According to market forecasts, the global RNA therapeutics sector was worth $13.7bn in 2023 and is expected to expand to $18bn by 2028. Companies across the sector are racing to refine delivery technologies that can improve efficacy while reducing systemic toxicity.
Unmet medical need
Theobold said the latest results from the SRI partnership were “particularly exciting” because they represented the first use of Nuvec in cancers with high unmet medical need. “These data are a significant step forward because of the high demand for targeted therapies to support deal-making and build our own differentiated RNA therapeutics pipeline,” he said.
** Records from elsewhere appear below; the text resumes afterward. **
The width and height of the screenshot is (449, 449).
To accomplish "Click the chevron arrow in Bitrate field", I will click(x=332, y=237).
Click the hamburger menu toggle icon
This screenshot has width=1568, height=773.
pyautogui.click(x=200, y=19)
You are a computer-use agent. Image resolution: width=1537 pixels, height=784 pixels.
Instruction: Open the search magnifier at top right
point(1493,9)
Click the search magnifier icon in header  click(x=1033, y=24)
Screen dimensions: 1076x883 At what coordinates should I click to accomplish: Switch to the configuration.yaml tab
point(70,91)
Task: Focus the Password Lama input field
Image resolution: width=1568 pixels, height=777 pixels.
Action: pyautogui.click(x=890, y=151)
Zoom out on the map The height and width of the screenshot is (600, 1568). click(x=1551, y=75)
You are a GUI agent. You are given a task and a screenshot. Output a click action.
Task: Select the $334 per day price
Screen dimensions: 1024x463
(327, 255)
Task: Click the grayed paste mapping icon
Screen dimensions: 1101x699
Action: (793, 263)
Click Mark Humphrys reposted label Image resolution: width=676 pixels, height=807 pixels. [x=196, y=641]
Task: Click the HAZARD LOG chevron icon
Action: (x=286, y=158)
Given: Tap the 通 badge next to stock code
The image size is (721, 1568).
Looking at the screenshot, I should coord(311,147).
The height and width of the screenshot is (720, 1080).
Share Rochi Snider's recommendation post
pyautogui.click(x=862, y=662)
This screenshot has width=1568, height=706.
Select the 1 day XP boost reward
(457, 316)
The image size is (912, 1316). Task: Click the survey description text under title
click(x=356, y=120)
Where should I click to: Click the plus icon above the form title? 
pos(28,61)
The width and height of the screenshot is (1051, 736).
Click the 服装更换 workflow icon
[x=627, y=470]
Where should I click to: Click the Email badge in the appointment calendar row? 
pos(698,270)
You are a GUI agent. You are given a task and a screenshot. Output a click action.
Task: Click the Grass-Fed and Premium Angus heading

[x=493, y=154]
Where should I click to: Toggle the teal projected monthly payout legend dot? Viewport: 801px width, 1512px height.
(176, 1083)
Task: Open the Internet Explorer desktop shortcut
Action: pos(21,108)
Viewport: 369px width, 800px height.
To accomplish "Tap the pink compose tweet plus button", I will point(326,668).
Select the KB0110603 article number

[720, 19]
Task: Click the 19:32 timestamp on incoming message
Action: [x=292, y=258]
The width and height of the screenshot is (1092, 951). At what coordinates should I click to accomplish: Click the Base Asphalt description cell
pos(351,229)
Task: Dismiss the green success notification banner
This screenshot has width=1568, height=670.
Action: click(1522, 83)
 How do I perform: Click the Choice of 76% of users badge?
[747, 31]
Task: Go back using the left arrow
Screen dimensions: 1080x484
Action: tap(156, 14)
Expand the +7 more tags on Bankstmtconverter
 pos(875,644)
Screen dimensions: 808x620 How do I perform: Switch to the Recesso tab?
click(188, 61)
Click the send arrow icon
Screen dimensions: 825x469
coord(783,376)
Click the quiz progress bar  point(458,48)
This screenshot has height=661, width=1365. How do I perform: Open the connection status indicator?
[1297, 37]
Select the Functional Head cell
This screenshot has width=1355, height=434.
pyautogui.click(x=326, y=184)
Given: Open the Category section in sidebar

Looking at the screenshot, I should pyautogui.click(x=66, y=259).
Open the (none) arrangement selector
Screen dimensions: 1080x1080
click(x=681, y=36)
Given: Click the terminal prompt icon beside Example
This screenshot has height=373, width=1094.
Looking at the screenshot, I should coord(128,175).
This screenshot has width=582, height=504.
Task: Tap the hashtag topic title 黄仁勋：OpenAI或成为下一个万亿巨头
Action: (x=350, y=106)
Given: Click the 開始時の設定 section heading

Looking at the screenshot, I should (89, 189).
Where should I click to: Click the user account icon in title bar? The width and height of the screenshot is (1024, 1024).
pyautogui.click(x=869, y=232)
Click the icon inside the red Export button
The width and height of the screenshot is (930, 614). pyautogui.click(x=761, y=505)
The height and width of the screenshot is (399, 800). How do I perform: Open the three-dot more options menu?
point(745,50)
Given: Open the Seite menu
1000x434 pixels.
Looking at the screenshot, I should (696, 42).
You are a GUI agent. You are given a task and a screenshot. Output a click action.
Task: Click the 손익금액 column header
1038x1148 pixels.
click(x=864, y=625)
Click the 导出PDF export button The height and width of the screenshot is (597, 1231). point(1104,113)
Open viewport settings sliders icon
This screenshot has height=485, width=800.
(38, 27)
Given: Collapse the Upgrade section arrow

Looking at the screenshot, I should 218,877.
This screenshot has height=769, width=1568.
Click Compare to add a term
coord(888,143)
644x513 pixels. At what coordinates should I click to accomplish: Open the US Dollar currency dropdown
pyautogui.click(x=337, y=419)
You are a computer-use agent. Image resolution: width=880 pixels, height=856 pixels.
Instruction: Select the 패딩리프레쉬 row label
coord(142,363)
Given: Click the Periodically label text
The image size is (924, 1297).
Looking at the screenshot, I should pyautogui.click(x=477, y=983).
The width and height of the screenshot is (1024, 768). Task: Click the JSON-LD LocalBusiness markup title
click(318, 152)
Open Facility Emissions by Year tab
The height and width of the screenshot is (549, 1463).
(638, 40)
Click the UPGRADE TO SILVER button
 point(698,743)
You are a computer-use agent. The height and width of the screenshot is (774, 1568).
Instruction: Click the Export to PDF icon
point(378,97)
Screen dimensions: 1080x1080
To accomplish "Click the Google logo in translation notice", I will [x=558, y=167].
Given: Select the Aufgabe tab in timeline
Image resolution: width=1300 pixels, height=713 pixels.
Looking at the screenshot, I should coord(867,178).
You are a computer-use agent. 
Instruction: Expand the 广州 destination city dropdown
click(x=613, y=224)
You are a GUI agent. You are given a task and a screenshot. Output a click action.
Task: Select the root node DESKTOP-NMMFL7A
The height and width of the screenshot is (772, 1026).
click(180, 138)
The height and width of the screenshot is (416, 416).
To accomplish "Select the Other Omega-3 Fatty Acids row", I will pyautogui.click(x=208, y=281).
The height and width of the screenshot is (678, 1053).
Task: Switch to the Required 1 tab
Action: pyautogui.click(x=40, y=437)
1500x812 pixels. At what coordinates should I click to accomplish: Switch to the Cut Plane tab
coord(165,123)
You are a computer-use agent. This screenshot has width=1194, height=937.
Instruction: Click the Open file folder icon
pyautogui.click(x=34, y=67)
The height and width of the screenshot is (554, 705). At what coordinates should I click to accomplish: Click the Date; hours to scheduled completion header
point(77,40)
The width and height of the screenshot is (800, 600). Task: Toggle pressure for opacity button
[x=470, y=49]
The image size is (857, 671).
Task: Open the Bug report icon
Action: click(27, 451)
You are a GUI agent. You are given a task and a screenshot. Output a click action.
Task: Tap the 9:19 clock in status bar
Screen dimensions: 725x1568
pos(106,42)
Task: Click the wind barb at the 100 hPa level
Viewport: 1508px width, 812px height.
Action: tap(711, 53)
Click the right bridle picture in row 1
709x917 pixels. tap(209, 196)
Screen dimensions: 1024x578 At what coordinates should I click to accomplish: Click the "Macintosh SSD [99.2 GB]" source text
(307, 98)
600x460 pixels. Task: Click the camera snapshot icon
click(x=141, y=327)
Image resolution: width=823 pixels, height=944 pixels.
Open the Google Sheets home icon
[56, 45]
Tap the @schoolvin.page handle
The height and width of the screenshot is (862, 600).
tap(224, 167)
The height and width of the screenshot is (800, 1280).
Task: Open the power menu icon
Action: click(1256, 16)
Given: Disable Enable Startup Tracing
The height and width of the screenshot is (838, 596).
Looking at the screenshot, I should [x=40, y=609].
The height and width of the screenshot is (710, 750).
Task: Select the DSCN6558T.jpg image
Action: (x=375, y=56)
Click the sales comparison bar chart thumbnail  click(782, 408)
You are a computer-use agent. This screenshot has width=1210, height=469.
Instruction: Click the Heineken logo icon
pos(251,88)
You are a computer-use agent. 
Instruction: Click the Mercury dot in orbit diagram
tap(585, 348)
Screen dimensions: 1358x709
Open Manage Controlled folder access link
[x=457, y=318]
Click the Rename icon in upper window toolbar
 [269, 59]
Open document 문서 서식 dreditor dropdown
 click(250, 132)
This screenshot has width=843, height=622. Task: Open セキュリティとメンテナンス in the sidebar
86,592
In parallel with the oncology programme, N4 Pharma has been developing Nuvec for immune system targeting. Its lead project, N4 101, uses mannose-modified Nuvec to direct RNA payloads to immune cells and is being explored as an orally delivered therapy for inflammatory bowel disease.
N4 Pharma capital raise
Earlier this year, N4 Pharma raised new capital to generate further data supporting Nuvec’s performance claims. These include its capacity to carry multiple RNA molecules simultaneously, low immunogenicity, stability, simple manufacturing processes and potential for oral delivery — features that could provide competitive advantages in an increasingly crowded RNA delivery market.
The company said the latest results would help shape a new scope of work with SRI, focusing on oncology applications and advancing efforts to establish Nuvec as a commercially attractive platform. “These data strengthen the validation of Nuvec and highlight its broad potential across disease areas,” N4 Pharma said.